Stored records
--*--
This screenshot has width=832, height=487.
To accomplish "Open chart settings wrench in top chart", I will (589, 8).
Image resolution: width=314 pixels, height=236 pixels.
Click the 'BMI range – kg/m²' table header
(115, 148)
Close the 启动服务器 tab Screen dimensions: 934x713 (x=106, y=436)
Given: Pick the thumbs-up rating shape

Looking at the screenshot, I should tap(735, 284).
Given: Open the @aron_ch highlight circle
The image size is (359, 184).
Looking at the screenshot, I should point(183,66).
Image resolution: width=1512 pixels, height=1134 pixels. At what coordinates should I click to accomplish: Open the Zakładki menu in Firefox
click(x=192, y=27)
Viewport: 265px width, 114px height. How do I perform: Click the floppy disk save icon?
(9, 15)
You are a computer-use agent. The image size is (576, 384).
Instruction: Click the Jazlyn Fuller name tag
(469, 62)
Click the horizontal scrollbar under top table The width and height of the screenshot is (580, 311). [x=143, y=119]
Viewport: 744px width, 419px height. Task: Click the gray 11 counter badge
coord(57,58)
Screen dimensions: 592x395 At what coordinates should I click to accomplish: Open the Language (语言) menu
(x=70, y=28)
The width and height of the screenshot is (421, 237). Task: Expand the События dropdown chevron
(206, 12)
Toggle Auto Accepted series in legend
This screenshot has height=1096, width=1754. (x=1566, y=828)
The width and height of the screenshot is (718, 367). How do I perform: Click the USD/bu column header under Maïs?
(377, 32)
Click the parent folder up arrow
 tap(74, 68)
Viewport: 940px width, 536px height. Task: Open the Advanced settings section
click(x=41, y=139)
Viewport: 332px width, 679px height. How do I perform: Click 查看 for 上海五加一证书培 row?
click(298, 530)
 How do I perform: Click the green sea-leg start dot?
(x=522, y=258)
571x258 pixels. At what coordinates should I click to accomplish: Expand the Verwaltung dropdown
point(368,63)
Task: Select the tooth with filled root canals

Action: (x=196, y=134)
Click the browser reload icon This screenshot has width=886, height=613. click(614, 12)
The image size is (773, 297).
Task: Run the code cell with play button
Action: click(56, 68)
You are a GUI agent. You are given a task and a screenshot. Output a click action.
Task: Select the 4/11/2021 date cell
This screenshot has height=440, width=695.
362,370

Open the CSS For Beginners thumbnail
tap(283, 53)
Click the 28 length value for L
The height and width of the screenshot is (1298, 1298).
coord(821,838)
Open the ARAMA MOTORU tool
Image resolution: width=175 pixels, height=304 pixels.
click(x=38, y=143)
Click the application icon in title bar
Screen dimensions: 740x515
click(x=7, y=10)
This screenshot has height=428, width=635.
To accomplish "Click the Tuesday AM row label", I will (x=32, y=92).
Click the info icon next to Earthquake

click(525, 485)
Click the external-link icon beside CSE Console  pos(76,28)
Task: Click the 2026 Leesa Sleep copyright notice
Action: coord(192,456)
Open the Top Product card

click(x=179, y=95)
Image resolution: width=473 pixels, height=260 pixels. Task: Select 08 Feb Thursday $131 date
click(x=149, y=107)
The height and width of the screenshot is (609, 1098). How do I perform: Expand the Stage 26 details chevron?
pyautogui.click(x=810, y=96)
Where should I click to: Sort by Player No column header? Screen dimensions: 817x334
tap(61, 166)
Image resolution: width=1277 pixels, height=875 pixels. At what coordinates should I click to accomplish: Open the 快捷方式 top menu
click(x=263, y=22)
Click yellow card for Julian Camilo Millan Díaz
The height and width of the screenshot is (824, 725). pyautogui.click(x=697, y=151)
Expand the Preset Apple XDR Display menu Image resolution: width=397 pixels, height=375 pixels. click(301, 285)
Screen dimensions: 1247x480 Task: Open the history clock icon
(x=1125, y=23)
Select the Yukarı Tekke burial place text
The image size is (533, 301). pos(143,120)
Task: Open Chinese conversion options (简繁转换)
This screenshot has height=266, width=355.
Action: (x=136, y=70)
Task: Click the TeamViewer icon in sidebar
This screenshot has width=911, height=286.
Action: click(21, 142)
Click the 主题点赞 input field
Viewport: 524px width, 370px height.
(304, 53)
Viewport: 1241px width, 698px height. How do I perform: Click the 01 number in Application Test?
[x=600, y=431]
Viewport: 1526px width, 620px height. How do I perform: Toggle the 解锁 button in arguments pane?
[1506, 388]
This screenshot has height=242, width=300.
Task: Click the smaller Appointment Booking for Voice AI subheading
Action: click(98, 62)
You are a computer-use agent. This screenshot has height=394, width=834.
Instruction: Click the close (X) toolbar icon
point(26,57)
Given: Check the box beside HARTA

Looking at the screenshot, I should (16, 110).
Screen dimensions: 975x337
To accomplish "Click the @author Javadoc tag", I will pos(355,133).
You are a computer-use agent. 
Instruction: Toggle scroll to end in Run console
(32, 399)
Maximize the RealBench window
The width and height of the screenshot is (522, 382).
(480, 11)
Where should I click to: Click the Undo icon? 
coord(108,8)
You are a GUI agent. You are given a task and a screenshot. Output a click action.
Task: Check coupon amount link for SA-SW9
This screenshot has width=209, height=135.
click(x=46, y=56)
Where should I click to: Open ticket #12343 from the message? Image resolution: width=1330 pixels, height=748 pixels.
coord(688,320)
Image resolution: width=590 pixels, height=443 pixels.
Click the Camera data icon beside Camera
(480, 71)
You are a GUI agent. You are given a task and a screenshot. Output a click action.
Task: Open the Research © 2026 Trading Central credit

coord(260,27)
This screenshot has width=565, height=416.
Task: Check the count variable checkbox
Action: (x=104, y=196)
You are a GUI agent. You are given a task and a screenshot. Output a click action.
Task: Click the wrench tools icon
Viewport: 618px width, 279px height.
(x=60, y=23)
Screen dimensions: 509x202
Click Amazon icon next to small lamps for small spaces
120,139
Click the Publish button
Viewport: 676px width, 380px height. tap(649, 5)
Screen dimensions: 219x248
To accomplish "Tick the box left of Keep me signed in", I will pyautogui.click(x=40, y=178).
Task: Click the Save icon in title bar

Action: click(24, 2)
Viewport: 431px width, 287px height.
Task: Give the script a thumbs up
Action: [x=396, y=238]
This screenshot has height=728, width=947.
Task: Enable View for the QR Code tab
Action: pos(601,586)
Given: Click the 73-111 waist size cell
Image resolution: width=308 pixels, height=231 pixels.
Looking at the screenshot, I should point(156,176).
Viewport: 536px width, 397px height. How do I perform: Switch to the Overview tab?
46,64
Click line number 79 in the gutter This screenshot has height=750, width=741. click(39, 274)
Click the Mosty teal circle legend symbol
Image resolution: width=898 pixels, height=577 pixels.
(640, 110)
--*--
→ **What you should do**
Word for word, transcribe each record.

→ **Written reply**
This screenshot has width=832, height=487.
To accomplish "Open chart settings wrench in top chart", I will (589, 8).
Image resolution: width=314 pixels, height=236 pixels.
Click the 'BMI range – kg/m²' table header
(115, 148)
Close the 启动服务器 tab Screen dimensions: 934x713 (x=106, y=436)
Given: Pick the thumbs-up rating shape

Looking at the screenshot, I should tap(735, 284).
Given: Open the @aron_ch highlight circle
The image size is (359, 184).
Looking at the screenshot, I should point(183,66).
Image resolution: width=1512 pixels, height=1134 pixels. At what coordinates should I click to accomplish: Open the Zakładki menu in Firefox
click(x=192, y=27)
Viewport: 265px width, 114px height. How do I perform: Click the floppy disk save icon?
(9, 15)
You are a computer-use agent. The image size is (576, 384).
Instruction: Click the Jazlyn Fuller name tag
(469, 62)
Click the horizontal scrollbar under top table The width and height of the screenshot is (580, 311). [x=143, y=119]
Viewport: 744px width, 419px height. Task: Click the gray 11 counter badge
coord(57,58)
Screen dimensions: 592x395 At what coordinates should I click to accomplish: Open the Language (语言) menu
(x=70, y=28)
The width and height of the screenshot is (421, 237). Task: Expand the События dropdown chevron
(206, 12)
Toggle Auto Accepted series in legend
This screenshot has height=1096, width=1754. (x=1566, y=828)
The width and height of the screenshot is (718, 367). How do I perform: Click the USD/bu column header under Maïs?
(377, 32)
Click the parent folder up arrow
 tap(74, 68)
Viewport: 940px width, 536px height. Task: Open the Advanced settings section
click(x=41, y=139)
Viewport: 332px width, 679px height. How do I perform: Click 查看 for 上海五加一证书培 row?
click(298, 530)
 How do I perform: Click the green sea-leg start dot?
(x=522, y=258)
571x258 pixels. At what coordinates should I click to accomplish: Expand the Verwaltung dropdown
point(368,63)
Task: Select the tooth with filled root canals

Action: (x=196, y=134)
Click the browser reload icon This screenshot has width=886, height=613. click(614, 12)
The image size is (773, 297).
Task: Run the code cell with play button
Action: click(56, 68)
You are a GUI agent. You are given a task and a screenshot. Output a click action.
Task: Select the 4/11/2021 date cell
This screenshot has height=440, width=695.
362,370

Open the CSS For Beginners thumbnail
tap(283, 53)
Click the 28 length value for L
The height and width of the screenshot is (1298, 1298).
coord(821,838)
Open the ARAMA MOTORU tool
Image resolution: width=175 pixels, height=304 pixels.
click(x=38, y=143)
Click the application icon in title bar
Screen dimensions: 740x515
click(x=7, y=10)
This screenshot has height=428, width=635.
To accomplish "Click the Tuesday AM row label", I will (x=32, y=92).
Click the info icon next to Earthquake

click(525, 485)
Click the external-link icon beside CSE Console  pos(76,28)
Task: Click the 2026 Leesa Sleep copyright notice
Action: coord(192,456)
Open the Top Product card

click(x=179, y=95)
Image resolution: width=473 pixels, height=260 pixels. Task: Select 08 Feb Thursday $131 date
click(x=149, y=107)
The height and width of the screenshot is (609, 1098). How do I perform: Expand the Stage 26 details chevron?
pyautogui.click(x=810, y=96)
Where should I click to: Sort by Player No column header? Screen dimensions: 817x334
tap(61, 166)
Image resolution: width=1277 pixels, height=875 pixels. At what coordinates should I click to accomplish: Open the 快捷方式 top menu
click(x=263, y=22)
Click yellow card for Julian Camilo Millan Díaz
The height and width of the screenshot is (824, 725). pyautogui.click(x=697, y=151)
Expand the Preset Apple XDR Display menu Image resolution: width=397 pixels, height=375 pixels. click(301, 285)
Screen dimensions: 1247x480 Task: Open the history clock icon
(x=1125, y=23)
Select the Yukarı Tekke burial place text
The image size is (533, 301). pos(143,120)
Task: Open Chinese conversion options (简繁转换)
This screenshot has height=266, width=355.
Action: (x=136, y=70)
Task: Click the TeamViewer icon in sidebar
This screenshot has width=911, height=286.
Action: click(21, 142)
Click the 主题点赞 input field
Viewport: 524px width, 370px height.
(304, 53)
Viewport: 1241px width, 698px height. How do I perform: Click the 01 number in Application Test?
[x=600, y=431]
Viewport: 1526px width, 620px height. How do I perform: Toggle the 解锁 button in arguments pane?
[1506, 388]
This screenshot has height=242, width=300.
Task: Click the smaller Appointment Booking for Voice AI subheading
Action: click(98, 62)
You are a computer-use agent. This screenshot has height=394, width=834.
Instruction: Click the close (X) toolbar icon
point(26,57)
Given: Check the box beside HARTA

Looking at the screenshot, I should (16, 110).
Screen dimensions: 975x337
To accomplish "Click the @author Javadoc tag", I will pos(355,133).
You are a computer-use agent. 
Instruction: Toggle scroll to end in Run console
(32, 399)
Maximize the RealBench window
The width and height of the screenshot is (522, 382).
(480, 11)
Where should I click to: Click the Undo icon? 
coord(108,8)
You are a GUI agent. You are given a task and a screenshot. Output a click action.
Task: Check coupon amount link for SA-SW9
This screenshot has width=209, height=135.
click(x=46, y=56)
Where should I click to: Open ticket #12343 from the message? Image resolution: width=1330 pixels, height=748 pixels.
coord(688,320)
Image resolution: width=590 pixels, height=443 pixels.
Click the Camera data icon beside Camera
(480, 71)
You are a GUI agent. You are given a task and a screenshot. Output a click action.
Task: Open the Research © 2026 Trading Central credit

coord(260,27)
This screenshot has width=565, height=416.
Task: Check the count variable checkbox
Action: (x=104, y=196)
You are a GUI agent. You are given a task and a screenshot. Output a click action.
Task: Click the wrench tools icon
Viewport: 618px width, 279px height.
(x=60, y=23)
Screen dimensions: 509x202
Click Amazon icon next to small lamps for small spaces
120,139
Click the Publish button
Viewport: 676px width, 380px height. tap(649, 5)
Screen dimensions: 219x248
To accomplish "Tick the box left of Keep me signed in", I will pyautogui.click(x=40, y=178).
Task: Click the Save icon in title bar

Action: click(24, 2)
Viewport: 431px width, 287px height.
Task: Give the script a thumbs up
Action: [x=396, y=238]
This screenshot has height=728, width=947.
Task: Enable View for the QR Code tab
Action: pos(601,586)
Given: Click the 73-111 waist size cell
Image resolution: width=308 pixels, height=231 pixels.
Looking at the screenshot, I should point(156,176).
Viewport: 536px width, 397px height. How do I perform: Switch to the Overview tab?
46,64
Click line number 79 in the gutter This screenshot has height=750, width=741. click(39, 274)
Click the Mosty teal circle legend symbol
Image resolution: width=898 pixels, height=577 pixels.
(640, 110)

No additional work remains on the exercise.